* START Document passage *

Dan Morehead: (23:24)
And the bitcoin maximalist in you would lead me to point out that other things in the blockchain space are massively outpacing bitcoin. We're very bullish on bitcoin but other things have done well. Ethereum's up almost 200% year-to-date. So the blockchain space is really surging. Kind of a good mix of all the assets is a fund we run that invests in all the major currencies, trades them on a long short basis, it's up 122% this year. So the market is ripping. In the next couple years we'll probably see more of that.

Brett Messing: (23:59)
Right.

Michael Sonnenshein: (23:59)
I think, I've been through quite a few bubbles and bursts in the bitcoin price. And if you kind of look at the repetitive nature of this, bitcoin kind of goes through these big bubbles, it bursts, it kind of bases for a while, and then kind of makes its next move. I think certainly one thing that we probably would not want to see is just one of these parabolic moves out of nowhere because they're just not sustainable and they don't necessarily inspire a ton of investor confidence. But typically, when you see bitcoin going through this kind of range-bound time where it is now, flirting between kind of $10,000 and $12,000, it usually predates a pretty dramatic move in the bitcoin price, either to the upside or to the downside. And I think one of the reasons why we're seeing a period of more sustained price movement just kind of being in this range bound area really has to do with the development of a much healthier two-sided market.

* END Document passage *
* START Data block *

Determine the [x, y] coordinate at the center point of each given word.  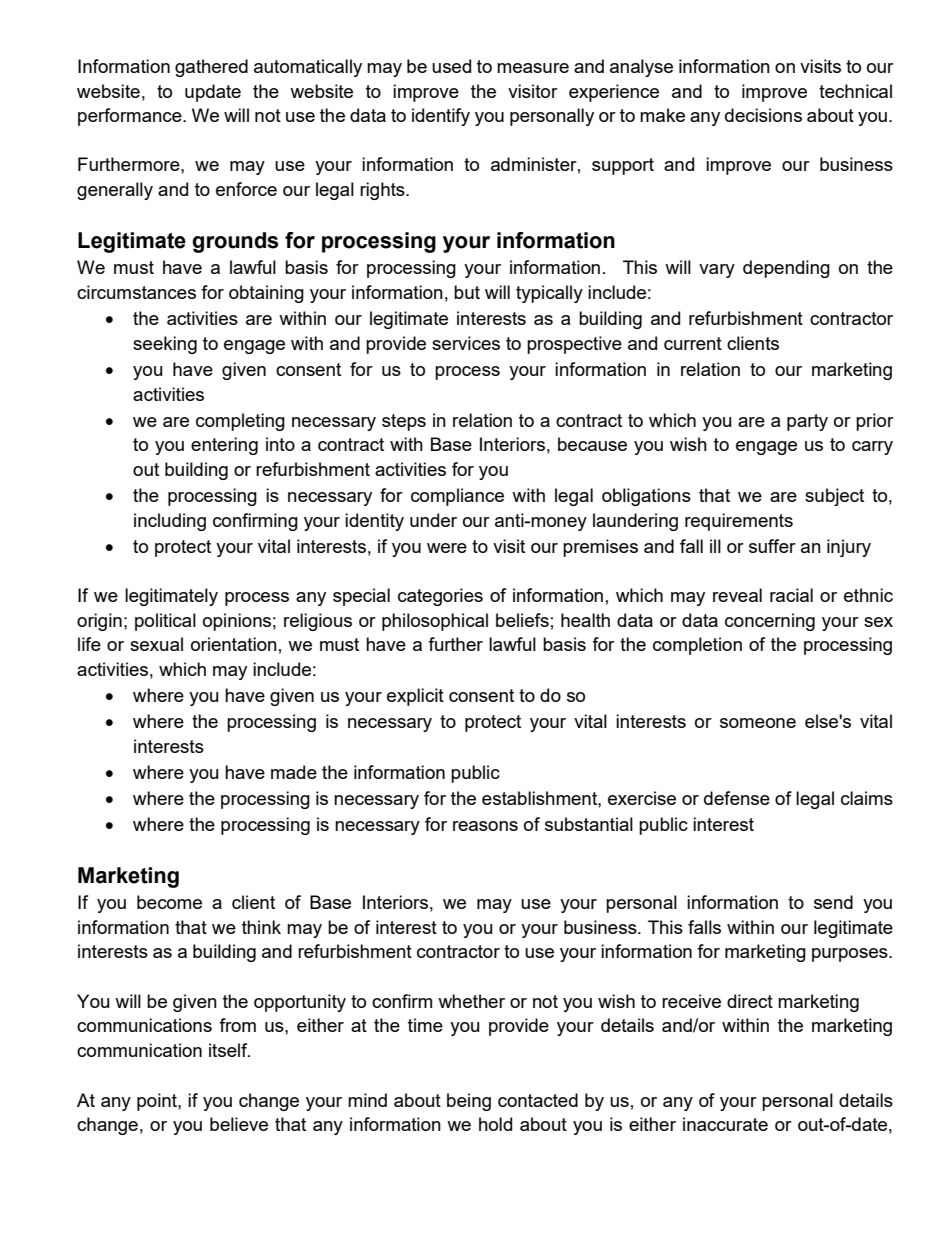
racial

* END Data block *

■ Requests:
A – Print the part of the bitcoin transcript that begins at the words "And the bitcoin" and ends after the words "Brett Messing: (23:59)".
B – In the bitcoin transcript, why does Michael Sonnenshein say he would not want to see a sudden parabolic move in the bitcoin price?
The listing has no connection to the bitcoin transcript.

■ Responses by task:
A –
And the bitcoin maximalist in you would lead me to point out that other things in the blockchain space are massively outpacing bitcoin. We're very bullish on bitcoin but other things have done well. Ethereum's up almost 200% year-to-date. So the blockchain space is really surging. Kind of a good mix of all the assets is a fund we run that invests in all the major currencies, trades them on a long short basis, it's up 122% this year. So the market is ripping. In the next couple years we'll probably see more of that.

Brett Messing: (23:59)

B – He says such moves are not sustainable. He also says they do not necessarily inspire a lot of investor confidence.